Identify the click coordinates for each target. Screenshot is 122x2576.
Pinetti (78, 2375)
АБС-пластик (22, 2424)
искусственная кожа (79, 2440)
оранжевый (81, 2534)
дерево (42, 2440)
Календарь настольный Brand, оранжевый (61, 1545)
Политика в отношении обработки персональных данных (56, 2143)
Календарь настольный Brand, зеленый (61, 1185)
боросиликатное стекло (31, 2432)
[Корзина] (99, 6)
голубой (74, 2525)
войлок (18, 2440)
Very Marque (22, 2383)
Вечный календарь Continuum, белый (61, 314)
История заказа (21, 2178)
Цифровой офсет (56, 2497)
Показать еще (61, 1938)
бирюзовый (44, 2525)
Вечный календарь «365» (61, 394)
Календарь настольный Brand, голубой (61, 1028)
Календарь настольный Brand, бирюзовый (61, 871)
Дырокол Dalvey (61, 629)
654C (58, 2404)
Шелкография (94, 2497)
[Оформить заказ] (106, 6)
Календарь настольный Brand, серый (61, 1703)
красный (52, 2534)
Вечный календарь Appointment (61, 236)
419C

■ ■ ■

▶ [What the exercise asks]
Count the lines in the data that contain the string "оранжевый", and give nothing but that number.

▶ [Solution]
2